Aujourd’hui, comme tous les mercredis, Senda se prépare à parcourir environ 300 kilomètres en voiture qui sépare Jendouba - où elle enseigne - de Sousse, où vivent sa famille et ses proches. La jeune professeure se rend à Sousse chaque semaine pour passer du temps avec ses proches et travailler en ligne. " Je ne supporte pas les conditions de vie chez moi à Jendouba, je préfère rester chez mes parents", explique-t-elle. 

Chaque dimanche, Senda se rend à Jendouba, où elle passe deux jours, avant de rentrer à Sousse le mercredi matin. Les premiers jours de la semaine, elle passe son temps en classe ou en réunion. Les jeudis et vendredis, elle prépare ses cours, corrige des copies et encadre ses étudiant·es. 

Après avoir obtenu une licence d'anglais à l'université de Sousse, sa ville natale, Senda s'installe à Tunis pour poursuivre un master de recherche. Elle habite dans un foyer universitaire et enchaîne quelques petits boulots, comme des traductions en free-lance ou des cours particuliers, pour gagner un peu d'argent et compléter ce que lui donnent ses parents. 

A Tunis, elle réussit brillamment au concours de l'enseignement public et obtient un détachement à l'enseignement supérieur. Elle s'installe alors à Jendouba, où elle travaille en tant que professeure d'anglais jusqu’à aujourd’hui.

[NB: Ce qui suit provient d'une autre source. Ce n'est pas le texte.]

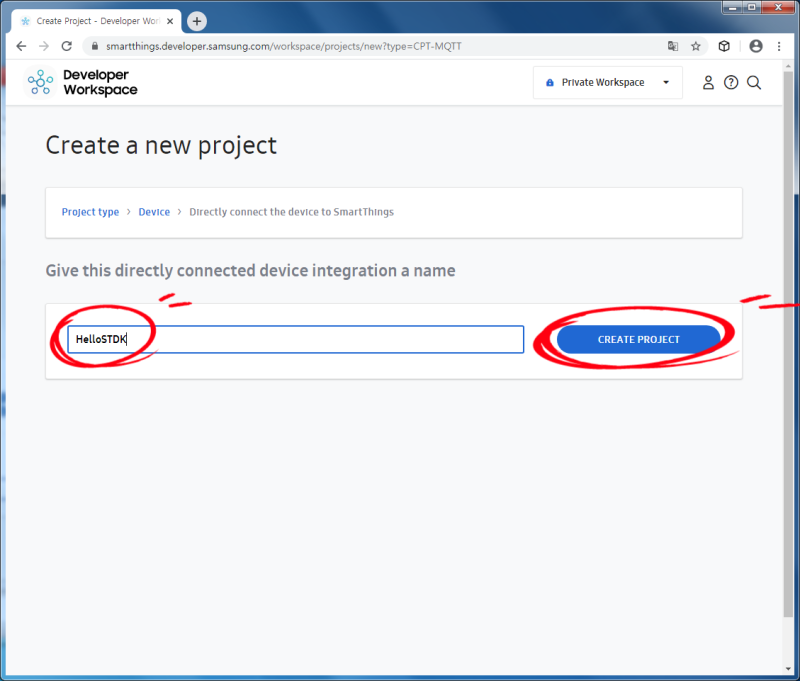The width and height of the screenshot is (800, 681).
Task: Bookmark this page with the star icon
Action: coord(695,45)
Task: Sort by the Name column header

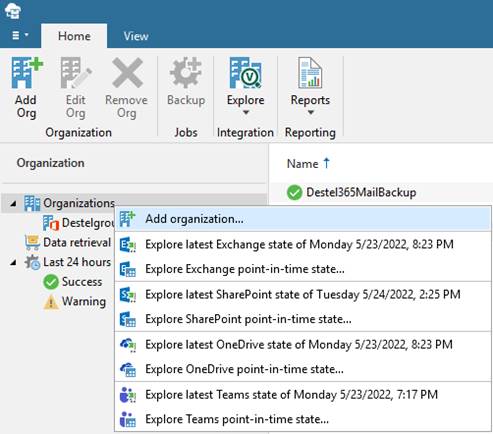Action: point(303,164)
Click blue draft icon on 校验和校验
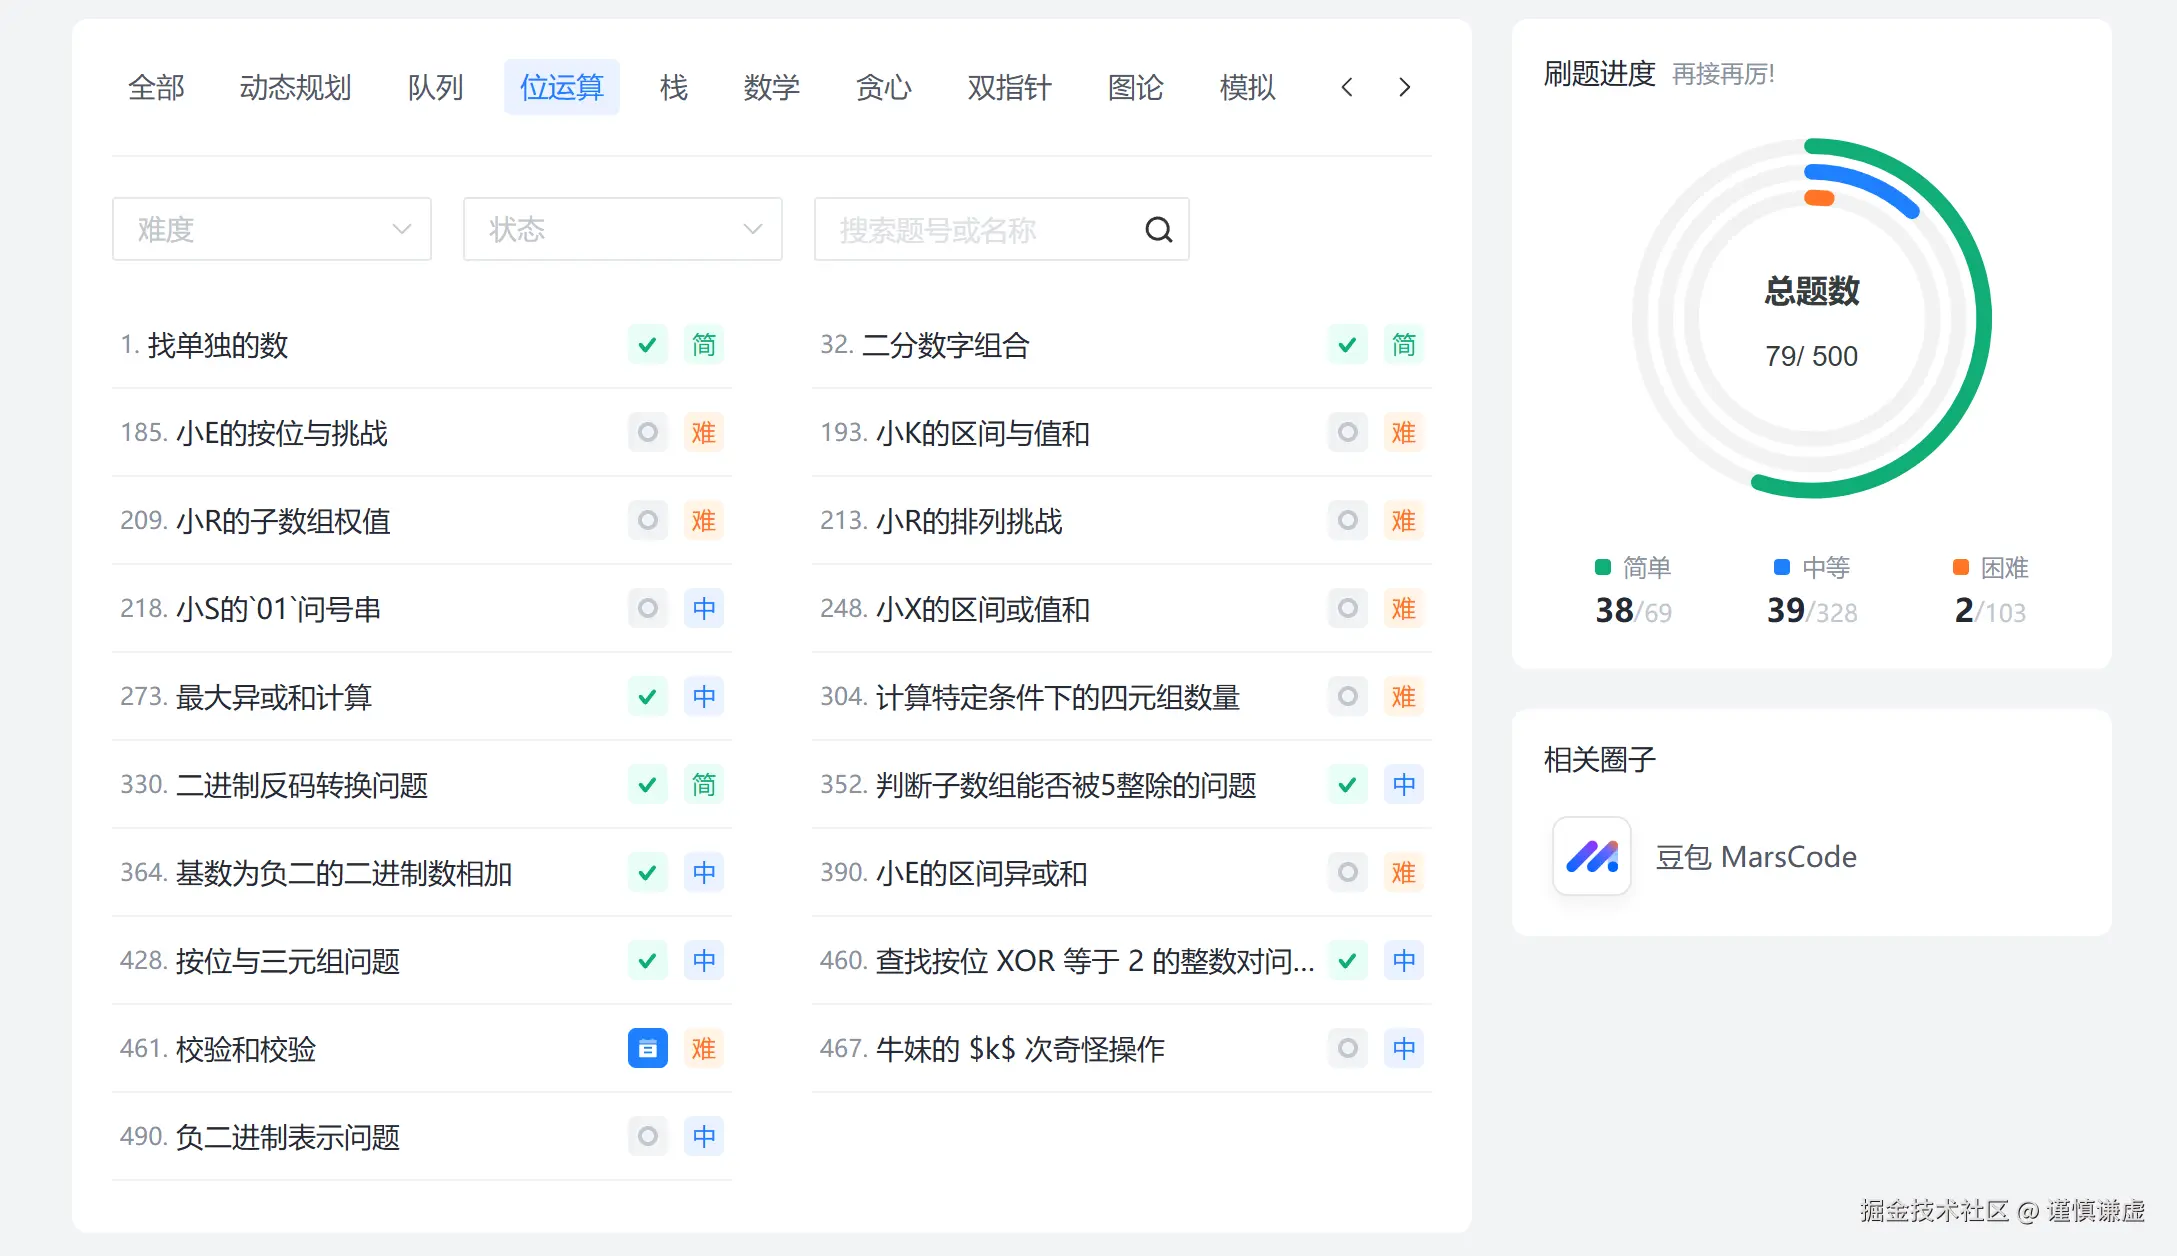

Sur place, Senda rencontre de nombreuses difficultés. Faute de trouver un logement convenable, elle a dû déménager cinq fois. Des coupures d’eau ou d'électricité, une mauvaise isolation en hiver, des fuites…, “ La mauvaise infrastructure complique considérablement les conditions de vie", se plaint la jeune femme. Elle essaie donc de rentrer au foyer familial autant que possible. 

Pendant ses premières années à Jendouba, Senda se déplaçait en utilisant les transports publics. Elle réussit ensuite à obtenir un prêt automobile pour pouvoir acheter une voiture et fait désormais tous les trajets avec, ce qui lui assure plus de confort et de sécurité.

Mais cela a un coût conséquent : tous ses allers-retours entraînent des dépenses en essence et entretien. 

"Il m'arrive de devoir rester à Jendouba car je n'ai pas assez d'argent pour le carburant, en particulier depuis la dernière hausse des prix” , raconte-t-elle. En 2022, le prix de l'essence a en effet augmenté à plusieurs reprises.

Voici un aperçu de ses entrées et sorties d’argent mensuelles

En théorie, Senda reçoit une prime de rentrée scolaire annuelle. Toutefois, compte tenu des retards de paiement et de la réduction annuelle de la valeur de la prime par le ministère, la jeune professeure ne la considère pas comme une source de revenus stable. 

"J'ai une fois compté sur la prime pour payer l'assurance de ma voiture. Mais elle n'est pas arrivée à temps et j'ai dû trouver une solution d'urgence", donne-t-elle à titre d’exemple. 

Outre le retard des versements, ce qui dérange le plus Senda, c'est le manque de visibilité et de renseignements. "Lorsqu'on demande des informations sur la prime au rectorat, on nous répond que l'État n'a pas d'argent”, rapporte-t-elle. Senda a le sentiment que les droits des professeur·es ne sont pas respectés. “ C’est comme s'ils nous disaient de nous réjouir à l'idée que cette prime existe encore”.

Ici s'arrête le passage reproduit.